**WORK REQUIRED:**
Every entry must be repeated exactly in the answer.

(SUPPLIED MATERIAL)

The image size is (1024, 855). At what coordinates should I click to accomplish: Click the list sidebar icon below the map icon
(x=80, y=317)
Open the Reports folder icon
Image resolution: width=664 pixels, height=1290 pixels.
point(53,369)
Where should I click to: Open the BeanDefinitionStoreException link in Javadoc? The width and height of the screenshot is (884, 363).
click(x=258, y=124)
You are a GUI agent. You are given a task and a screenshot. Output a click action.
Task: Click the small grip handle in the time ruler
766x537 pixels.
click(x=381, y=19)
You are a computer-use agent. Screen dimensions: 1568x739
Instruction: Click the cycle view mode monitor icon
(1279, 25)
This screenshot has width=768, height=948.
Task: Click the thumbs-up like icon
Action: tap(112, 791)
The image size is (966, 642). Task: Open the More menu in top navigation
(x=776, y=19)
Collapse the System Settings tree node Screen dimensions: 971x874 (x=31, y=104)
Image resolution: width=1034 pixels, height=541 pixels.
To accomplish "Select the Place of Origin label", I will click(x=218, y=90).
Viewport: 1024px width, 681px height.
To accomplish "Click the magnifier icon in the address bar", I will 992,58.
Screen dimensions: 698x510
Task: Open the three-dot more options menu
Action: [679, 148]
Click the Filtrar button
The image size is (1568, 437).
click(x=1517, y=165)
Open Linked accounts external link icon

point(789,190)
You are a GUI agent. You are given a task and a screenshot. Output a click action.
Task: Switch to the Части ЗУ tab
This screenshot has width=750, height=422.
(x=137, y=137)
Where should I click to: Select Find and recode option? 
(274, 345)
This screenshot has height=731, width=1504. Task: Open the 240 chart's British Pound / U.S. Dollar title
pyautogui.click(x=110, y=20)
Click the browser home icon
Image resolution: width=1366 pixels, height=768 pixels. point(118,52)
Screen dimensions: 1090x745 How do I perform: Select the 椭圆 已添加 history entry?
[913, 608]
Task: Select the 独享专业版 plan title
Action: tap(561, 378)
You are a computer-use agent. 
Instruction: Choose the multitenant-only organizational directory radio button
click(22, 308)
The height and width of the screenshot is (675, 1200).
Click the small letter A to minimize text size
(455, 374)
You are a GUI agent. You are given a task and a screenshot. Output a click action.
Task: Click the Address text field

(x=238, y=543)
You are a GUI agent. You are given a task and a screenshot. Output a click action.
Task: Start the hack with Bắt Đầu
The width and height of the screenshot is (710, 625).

(End SUPPLIED MATERIAL)

**EXERCISE RESULT:**
The image size is (1024, 855). At what coordinates should I click to accomplish: Click the list sidebar icon below the map icon
(x=80, y=317)
Open the Reports folder icon
Image resolution: width=664 pixels, height=1290 pixels.
point(53,369)
Where should I click to: Open the BeanDefinitionStoreException link in Javadoc? The width and height of the screenshot is (884, 363).
click(x=258, y=124)
You are a GUI agent. You are given a task and a screenshot. Output a click action.
Task: Click the small grip handle in the time ruler
766x537 pixels.
click(x=381, y=19)
You are a computer-use agent. Screen dimensions: 1568x739
Instruction: Click the cycle view mode monitor icon
(1279, 25)
This screenshot has width=768, height=948.
Task: Click the thumbs-up like icon
Action: tap(112, 791)
The image size is (966, 642). Task: Open the More menu in top navigation
(x=776, y=19)
Collapse the System Settings tree node Screen dimensions: 971x874 (x=31, y=104)
Image resolution: width=1034 pixels, height=541 pixels.
To accomplish "Select the Place of Origin label", I will click(x=218, y=90).
Viewport: 1024px width, 681px height.
To accomplish "Click the magnifier icon in the address bar", I will 992,58.
Screen dimensions: 698x510
Task: Open the three-dot more options menu
Action: [679, 148]
Click the Filtrar button
The image size is (1568, 437).
click(x=1517, y=165)
Open Linked accounts external link icon

point(789,190)
You are a GUI agent. You are given a task and a screenshot. Output a click action.
Task: Switch to the Части ЗУ tab
This screenshot has width=750, height=422.
(x=137, y=137)
Where should I click to: Select Find and recode option? 
(274, 345)
This screenshot has height=731, width=1504. Task: Open the 240 chart's British Pound / U.S. Dollar title
pyautogui.click(x=110, y=20)
Click the browser home icon
Image resolution: width=1366 pixels, height=768 pixels. point(118,52)
Screen dimensions: 1090x745 How do I perform: Select the 椭圆 已添加 history entry?
[913, 608]
Task: Select the 独享专业版 plan title
Action: tap(561, 378)
You are a computer-use agent. 
Instruction: Choose the multitenant-only organizational directory radio button
click(22, 308)
The height and width of the screenshot is (675, 1200).
Click the small letter A to minimize text size
(455, 374)
You are a GUI agent. You are given a task and a screenshot. Output a click action.
Task: Click the Address text field

(x=238, y=543)
You are a GUI agent. You are given a task and a screenshot. Output a click action.
Task: Start the hack with Bắt Đầu
The width and height of the screenshot is (710, 625).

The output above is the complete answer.